AIM OF THE EXERCISE – Your answer should be the lines from the one with "At what coordinates" to the end of the data below, both included, exact and free of pictures.

LISTED ENTRIES –
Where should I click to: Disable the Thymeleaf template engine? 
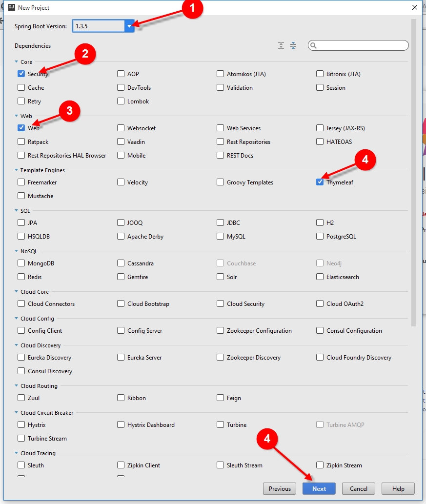320,182
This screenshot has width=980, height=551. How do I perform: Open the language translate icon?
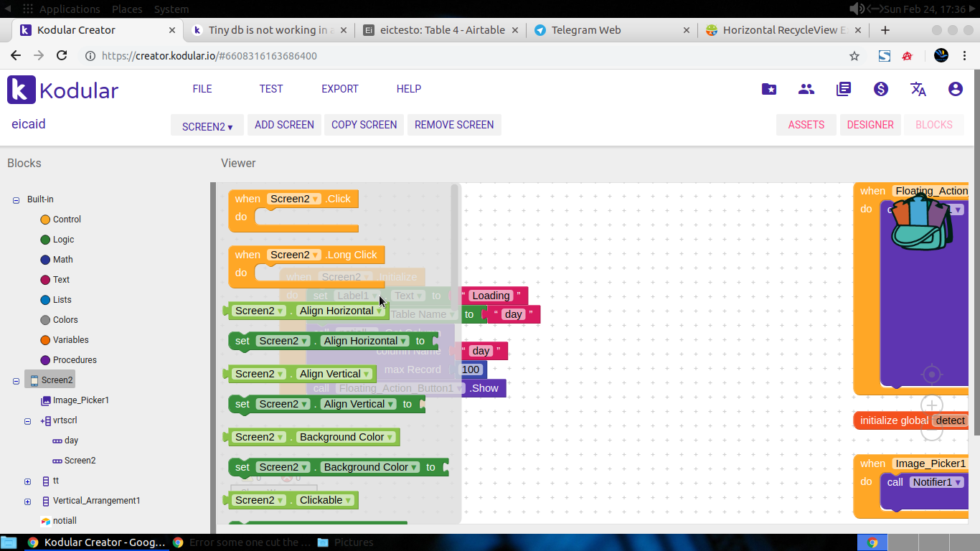[918, 89]
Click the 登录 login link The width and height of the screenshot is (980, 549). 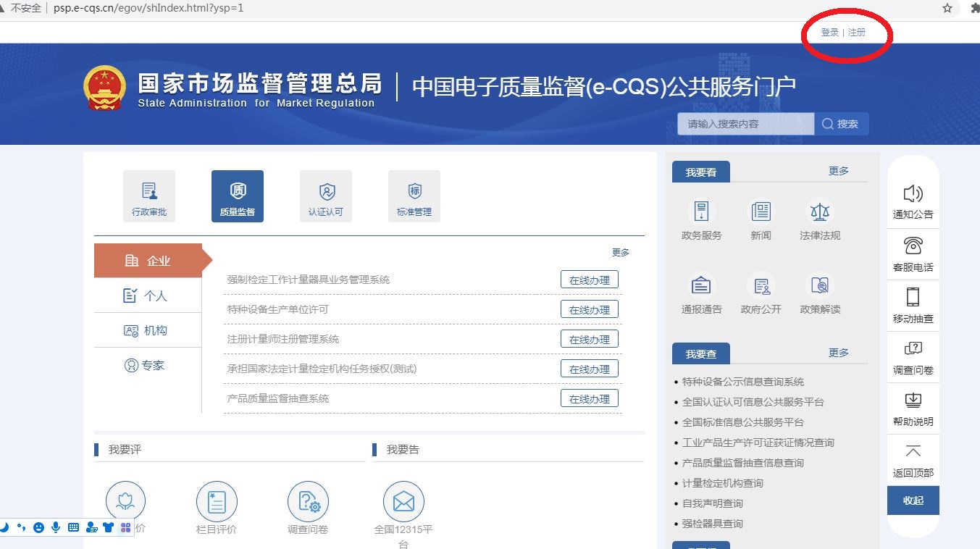click(829, 33)
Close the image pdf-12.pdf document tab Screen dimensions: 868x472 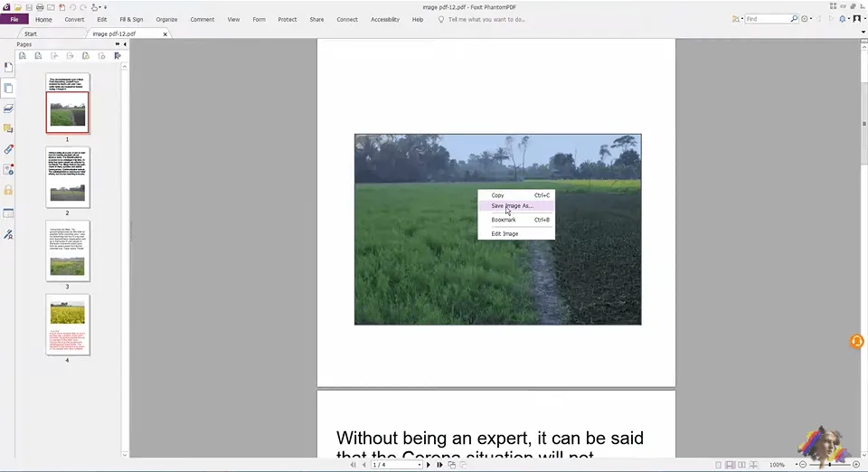pyautogui.click(x=165, y=34)
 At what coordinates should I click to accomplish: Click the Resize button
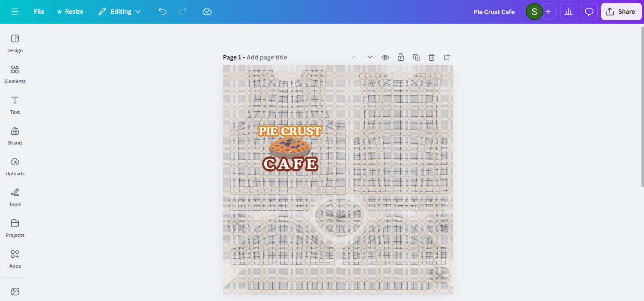(x=70, y=12)
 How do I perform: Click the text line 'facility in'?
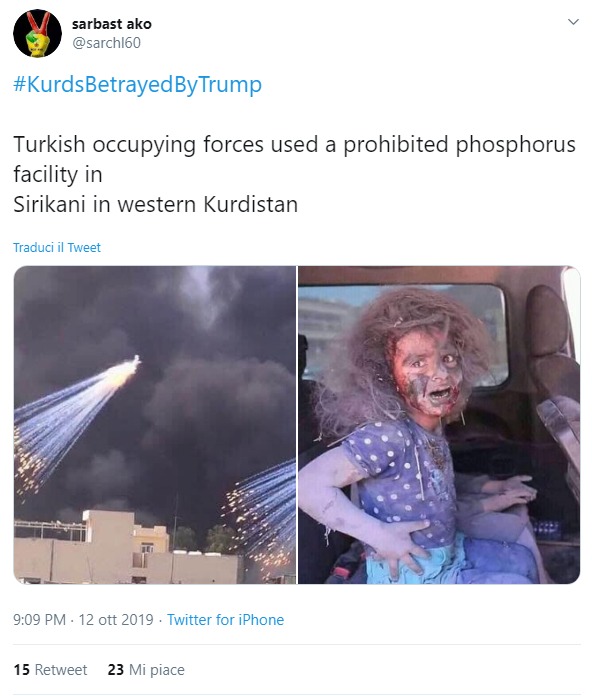point(58,174)
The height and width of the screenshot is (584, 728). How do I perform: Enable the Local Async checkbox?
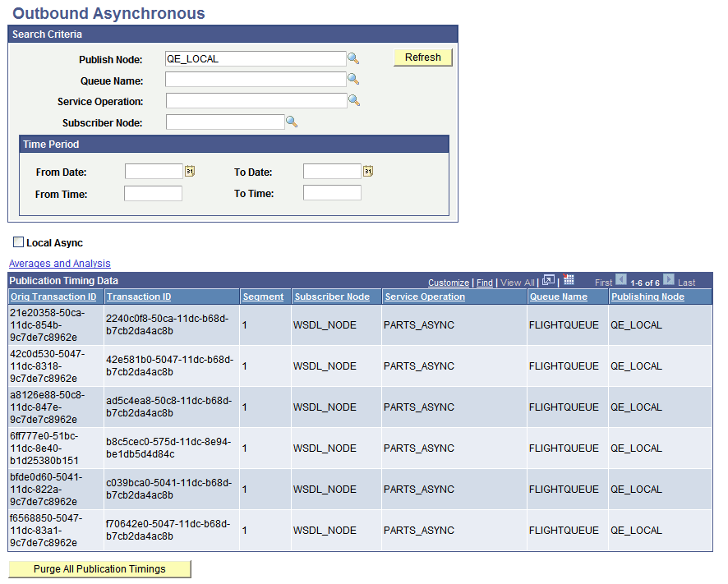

RESPONSE TO THIS TASK –
 At what coordinates should I click to accomplish: Click the Resize button
(x=70, y=12)
 How do I perform: Click the text line 'facility in'?
point(58,174)
The height and width of the screenshot is (584, 728). How do I perform: Enable the Local Async checkbox?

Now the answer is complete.